**EXERCISE INSTRUCTIONS**.
(A) From the article on the two-million-year-old DNA found in Greenland, list every person named there.
(B) Decide whether each statement agrees with the article on the two-million-year-old DNA found in Greenland. Give yes or no for each, with the deciding words of the article quoted exactly.
(i) The DNA fragments were found in sediment at Kap Copenhagen.
(ii) The project behind the discovery lasted ten years.
(iii) The oldest previously known DNA came from a Siberian mammoth.
(C) Write the next part of the article on the two-million-year-old DNA found in Greenland, continuing after its final sentence.

**PASSAGE**.
World’s oldest DNA discovered in Greenland confirms Mastodon roamed there


Scientists have made a significant breakthrough after discovering two-million-year-old DNA that has opened a new chapter in the history of evolution.

On Wednesday, scientists in Greenland said they had found the oldest DNA ever extracted, in sediment from the Ice Age, opening a new chapter in paleogenetics.

“We are breaking the barrier of what we thought we could reach in terms of genetic studies,” said Mikkel Winther Pedersen, co-author of a new study published in science journal Nature.

“It was long thought that one million years was the boundary of DNA survival, but now we are twice as old” as that.

They found the DNA fragments in sediment from the northernmost part of Greenland known as Kap Copenhagen, said the University of Copenhagen lecturer.

The fragments “come from an environment that we do not see anywhere on Earth today,” he added.

Frozen in a remote unpopulated area, the DNA had been very well preserved.

New technology enabled the scientists to determine that the 41 fragments were more than a million years older than the oldest known DNA, from a Siberian mammoth.

“A new chapter spanning one million extra years of history has finally been opened and for the first time we can look directly at the DNA of a past ecosystem that far back in time,” said Professor Eske Willerslev, who led the team of scientists behind the discovery.

“DNA can degrade quickly but we’ve shown that under the right circumstances, we can now go back further in time than anyone could have dared imagine.”

Professor Kurt Kjær, who was also at the helm of the 16-year project, said the ancient DNA samples were found buried deep in sediment that had built-up over 20,000 years.

“The sediment was eventually preserved in ice or permafrost and, crucially, not disturbed by humans for two million years,” he explained.

The extracting and analysing of the DNA — a few millionths of a millimetre long — was a “painstaking process” that involved piecing together tiny fragments of genetic material that first needed to be detached from clay and quartz sediment.

They had to first determine whether there was DNA hidden in the clay and quartz, then see whether it could be removed from the sediment to examine it.

The method used “provides a fundamental understanding of why minerals, or sediments, can preserve DNA”, said Karina Sand, who heads the geobiology team at the University of Copenhagen and who took part in the study.

“It’s a Pandora’s box we’re just about to open up”, she added.

**EXERCISE DATA**.
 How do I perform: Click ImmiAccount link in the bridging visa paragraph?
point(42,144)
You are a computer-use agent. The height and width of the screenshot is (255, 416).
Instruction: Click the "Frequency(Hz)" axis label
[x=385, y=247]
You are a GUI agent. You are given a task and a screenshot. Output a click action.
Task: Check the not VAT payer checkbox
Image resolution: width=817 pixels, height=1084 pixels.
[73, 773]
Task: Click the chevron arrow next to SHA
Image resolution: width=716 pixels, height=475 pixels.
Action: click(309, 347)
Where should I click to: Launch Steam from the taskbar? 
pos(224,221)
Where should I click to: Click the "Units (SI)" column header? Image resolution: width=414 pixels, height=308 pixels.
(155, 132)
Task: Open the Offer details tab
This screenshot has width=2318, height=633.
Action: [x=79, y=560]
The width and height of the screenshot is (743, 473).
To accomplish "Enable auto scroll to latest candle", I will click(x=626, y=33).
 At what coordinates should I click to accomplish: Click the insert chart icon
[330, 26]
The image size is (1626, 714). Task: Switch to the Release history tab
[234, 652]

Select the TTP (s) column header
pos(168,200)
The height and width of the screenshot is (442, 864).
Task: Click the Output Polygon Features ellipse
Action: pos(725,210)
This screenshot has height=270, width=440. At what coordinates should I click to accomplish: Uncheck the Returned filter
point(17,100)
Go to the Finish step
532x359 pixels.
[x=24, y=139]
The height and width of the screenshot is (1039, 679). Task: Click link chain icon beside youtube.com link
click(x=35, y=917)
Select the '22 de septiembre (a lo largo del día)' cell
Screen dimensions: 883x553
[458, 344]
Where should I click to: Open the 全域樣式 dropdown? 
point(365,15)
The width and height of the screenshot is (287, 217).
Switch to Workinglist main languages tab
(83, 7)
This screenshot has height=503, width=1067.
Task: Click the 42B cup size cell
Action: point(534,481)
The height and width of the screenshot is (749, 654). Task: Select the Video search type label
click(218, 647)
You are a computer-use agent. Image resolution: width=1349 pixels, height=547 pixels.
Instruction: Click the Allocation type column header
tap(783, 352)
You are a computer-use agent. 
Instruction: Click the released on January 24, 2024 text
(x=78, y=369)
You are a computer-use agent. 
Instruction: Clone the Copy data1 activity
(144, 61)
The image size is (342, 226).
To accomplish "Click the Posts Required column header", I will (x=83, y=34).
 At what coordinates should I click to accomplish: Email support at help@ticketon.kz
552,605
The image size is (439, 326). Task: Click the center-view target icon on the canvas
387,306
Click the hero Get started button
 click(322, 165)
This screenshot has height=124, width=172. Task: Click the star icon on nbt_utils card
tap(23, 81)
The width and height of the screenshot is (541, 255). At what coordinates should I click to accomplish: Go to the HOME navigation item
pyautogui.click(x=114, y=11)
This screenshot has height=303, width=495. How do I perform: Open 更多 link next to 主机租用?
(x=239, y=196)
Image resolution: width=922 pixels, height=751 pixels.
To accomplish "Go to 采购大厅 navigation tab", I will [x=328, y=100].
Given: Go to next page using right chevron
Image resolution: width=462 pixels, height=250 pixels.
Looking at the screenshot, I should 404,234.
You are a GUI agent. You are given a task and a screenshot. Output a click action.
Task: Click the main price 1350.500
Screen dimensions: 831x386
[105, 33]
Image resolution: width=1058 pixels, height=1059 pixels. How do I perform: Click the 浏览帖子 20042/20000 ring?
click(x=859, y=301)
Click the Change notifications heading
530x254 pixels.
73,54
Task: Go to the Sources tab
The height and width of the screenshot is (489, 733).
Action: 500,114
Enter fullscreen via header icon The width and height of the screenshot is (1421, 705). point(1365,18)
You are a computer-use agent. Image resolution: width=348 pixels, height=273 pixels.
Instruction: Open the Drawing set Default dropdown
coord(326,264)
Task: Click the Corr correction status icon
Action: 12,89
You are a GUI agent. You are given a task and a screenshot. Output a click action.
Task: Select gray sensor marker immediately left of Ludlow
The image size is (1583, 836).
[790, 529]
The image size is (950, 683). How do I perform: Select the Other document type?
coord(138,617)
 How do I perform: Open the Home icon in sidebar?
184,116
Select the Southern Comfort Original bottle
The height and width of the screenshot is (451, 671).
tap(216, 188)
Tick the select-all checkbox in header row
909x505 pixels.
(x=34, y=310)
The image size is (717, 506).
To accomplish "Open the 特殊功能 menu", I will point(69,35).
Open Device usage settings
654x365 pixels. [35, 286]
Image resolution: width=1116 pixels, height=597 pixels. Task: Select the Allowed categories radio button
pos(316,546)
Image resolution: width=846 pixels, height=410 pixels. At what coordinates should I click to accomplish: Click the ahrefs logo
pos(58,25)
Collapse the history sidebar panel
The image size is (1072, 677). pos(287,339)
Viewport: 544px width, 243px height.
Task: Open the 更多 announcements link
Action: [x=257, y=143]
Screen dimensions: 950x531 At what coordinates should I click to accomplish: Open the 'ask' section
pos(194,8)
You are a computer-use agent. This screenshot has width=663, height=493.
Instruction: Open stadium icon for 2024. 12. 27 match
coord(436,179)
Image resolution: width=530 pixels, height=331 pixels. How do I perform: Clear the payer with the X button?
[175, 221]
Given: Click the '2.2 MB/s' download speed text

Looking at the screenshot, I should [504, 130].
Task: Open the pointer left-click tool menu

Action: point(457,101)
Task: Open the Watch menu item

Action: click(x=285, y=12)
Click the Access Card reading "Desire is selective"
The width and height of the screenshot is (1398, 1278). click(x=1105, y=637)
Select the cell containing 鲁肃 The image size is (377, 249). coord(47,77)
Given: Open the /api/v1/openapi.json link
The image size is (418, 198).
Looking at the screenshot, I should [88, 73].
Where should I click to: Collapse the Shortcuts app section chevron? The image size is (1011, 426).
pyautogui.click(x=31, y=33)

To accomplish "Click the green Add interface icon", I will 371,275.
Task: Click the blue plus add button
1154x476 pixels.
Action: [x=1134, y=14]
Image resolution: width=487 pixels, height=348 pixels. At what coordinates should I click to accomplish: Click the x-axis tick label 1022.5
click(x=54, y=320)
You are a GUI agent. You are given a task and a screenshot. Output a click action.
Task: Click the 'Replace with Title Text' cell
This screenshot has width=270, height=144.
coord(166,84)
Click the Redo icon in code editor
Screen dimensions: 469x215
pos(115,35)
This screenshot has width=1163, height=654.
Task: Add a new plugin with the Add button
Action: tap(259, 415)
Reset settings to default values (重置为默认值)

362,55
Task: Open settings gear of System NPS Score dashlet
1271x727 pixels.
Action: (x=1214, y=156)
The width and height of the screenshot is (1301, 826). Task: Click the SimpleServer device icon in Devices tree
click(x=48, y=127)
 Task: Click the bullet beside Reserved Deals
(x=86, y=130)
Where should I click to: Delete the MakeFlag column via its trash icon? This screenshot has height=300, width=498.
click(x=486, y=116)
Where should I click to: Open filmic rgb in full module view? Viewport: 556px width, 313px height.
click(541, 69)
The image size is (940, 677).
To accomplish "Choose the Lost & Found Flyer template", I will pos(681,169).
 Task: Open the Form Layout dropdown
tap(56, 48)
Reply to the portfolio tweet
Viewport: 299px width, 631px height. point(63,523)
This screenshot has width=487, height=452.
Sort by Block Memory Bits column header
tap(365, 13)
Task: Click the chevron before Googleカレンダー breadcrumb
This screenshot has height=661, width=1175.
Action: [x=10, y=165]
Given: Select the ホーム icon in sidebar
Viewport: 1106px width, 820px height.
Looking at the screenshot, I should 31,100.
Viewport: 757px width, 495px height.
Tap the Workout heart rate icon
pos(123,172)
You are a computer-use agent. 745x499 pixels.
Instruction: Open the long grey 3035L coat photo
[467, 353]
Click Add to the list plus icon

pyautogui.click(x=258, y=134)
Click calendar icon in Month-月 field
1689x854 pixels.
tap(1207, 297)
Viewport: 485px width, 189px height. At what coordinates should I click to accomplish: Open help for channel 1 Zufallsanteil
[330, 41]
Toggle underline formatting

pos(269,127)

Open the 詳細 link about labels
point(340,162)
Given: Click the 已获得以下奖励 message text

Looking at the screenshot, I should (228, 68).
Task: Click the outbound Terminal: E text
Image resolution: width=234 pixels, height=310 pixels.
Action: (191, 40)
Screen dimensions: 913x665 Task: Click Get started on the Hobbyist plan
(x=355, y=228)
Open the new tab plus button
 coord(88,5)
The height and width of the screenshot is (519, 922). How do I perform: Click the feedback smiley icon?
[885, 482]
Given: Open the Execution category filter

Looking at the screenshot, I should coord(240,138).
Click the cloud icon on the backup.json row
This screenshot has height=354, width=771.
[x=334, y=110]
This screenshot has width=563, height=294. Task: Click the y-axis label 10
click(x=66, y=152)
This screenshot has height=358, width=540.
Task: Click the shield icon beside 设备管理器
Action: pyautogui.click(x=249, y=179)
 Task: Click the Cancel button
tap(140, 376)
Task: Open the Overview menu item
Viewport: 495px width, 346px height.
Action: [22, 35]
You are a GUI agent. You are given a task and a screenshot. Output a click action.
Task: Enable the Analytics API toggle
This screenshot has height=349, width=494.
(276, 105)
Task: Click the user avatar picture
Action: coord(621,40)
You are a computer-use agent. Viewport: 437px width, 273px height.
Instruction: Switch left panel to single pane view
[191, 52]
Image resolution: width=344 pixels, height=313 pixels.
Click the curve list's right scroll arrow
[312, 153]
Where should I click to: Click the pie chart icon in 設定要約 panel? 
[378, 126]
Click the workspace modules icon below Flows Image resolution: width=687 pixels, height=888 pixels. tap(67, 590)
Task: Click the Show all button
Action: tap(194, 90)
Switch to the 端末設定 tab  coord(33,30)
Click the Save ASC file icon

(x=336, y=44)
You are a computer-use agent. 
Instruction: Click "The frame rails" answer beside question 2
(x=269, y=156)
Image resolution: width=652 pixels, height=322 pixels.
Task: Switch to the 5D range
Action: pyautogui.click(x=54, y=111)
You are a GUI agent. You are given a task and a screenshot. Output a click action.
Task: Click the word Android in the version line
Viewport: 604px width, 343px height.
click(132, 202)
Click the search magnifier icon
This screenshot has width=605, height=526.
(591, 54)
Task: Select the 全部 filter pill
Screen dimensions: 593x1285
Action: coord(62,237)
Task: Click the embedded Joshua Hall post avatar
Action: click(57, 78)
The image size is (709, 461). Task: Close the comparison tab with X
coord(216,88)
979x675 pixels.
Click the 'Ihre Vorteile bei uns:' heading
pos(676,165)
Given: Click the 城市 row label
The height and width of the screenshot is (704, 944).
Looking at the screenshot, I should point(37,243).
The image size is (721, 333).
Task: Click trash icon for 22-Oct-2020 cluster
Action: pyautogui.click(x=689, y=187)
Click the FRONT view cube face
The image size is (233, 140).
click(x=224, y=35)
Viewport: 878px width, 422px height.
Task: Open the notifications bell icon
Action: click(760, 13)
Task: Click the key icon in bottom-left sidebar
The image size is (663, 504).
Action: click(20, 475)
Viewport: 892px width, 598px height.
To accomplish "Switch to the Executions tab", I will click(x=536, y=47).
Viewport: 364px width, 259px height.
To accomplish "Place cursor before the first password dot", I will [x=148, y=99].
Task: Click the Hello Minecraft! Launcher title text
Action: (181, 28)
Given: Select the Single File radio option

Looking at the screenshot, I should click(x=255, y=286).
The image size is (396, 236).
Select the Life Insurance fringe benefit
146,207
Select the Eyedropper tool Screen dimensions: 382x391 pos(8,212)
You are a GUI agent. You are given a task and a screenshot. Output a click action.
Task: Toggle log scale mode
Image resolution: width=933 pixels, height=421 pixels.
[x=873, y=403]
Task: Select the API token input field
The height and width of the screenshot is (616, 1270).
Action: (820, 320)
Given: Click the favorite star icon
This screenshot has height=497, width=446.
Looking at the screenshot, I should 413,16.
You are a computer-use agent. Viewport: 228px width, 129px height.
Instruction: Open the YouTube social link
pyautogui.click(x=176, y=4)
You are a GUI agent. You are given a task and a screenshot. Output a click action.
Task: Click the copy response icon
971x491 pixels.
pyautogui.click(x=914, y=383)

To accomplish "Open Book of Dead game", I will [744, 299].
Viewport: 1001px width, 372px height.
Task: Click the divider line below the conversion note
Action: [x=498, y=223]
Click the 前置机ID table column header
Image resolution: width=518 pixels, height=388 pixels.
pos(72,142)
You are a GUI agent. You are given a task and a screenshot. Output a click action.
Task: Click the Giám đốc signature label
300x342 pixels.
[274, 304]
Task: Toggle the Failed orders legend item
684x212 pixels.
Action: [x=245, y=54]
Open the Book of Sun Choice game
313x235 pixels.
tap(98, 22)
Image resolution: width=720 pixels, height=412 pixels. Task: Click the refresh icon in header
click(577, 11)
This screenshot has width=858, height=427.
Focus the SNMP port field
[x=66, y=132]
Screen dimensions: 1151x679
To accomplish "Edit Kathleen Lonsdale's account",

**SOLVED PROBLEMS**.
(A) Mikkel Winther Pedersen, Eske Willerslev, Kurt Kjær, Karina Sand

(B)
(i) Yes: "They found the DNA fragments in sediment from the northernmost part of Greenland known as Kap Copenhagen"
(ii) No: "the 16-year project"
(iii) Yes: "the oldest known DNA, from a Siberian mammoth"

(C)
The “rivers running through the environment transported minerals and organic material into the marine environment and this was where these terrestrial sediments were deposited”, said Winther Pedersen.

Then, at some point around two million years ago, “this land mass beneath the water was raised up and became a part of North Greenland”, he explained.

Today, Kap Copenhagen is an Arctic desert, where different types of deposits, including plant and insect fossils preserved in excellent condition, have already been discovered.

But scientists hadn’t tried to establish the fossils’ DNA, and very little was known about the presence of animals at the time.

The research team, which began its work in 2006, has now made it possible to paint a picture of what the region looked like two million years ago.

“We had this forested environment with mastodons and reindeer and hares running around in the landscape together with a lot of different plant species”, he said, they had found 102 different kinds of plant.

The presence of mastodons was particularly noteworthy, he added, never having been found so far north before. The discovery has also given researchers more information about the adaptability of species.

Two million years ago, Greenland had temperatures 11 to 17 degrees warmer than today, but at its latitude, the sun doesn’t set in summer nor rise in winter.

“We don’t see this environment anywhere, this mix of species anywhere on Earth today”, said Winther Pedersen.

“The plasticity in species, how species are actually able to adapt to different types of climate, might be different than what we previously thought.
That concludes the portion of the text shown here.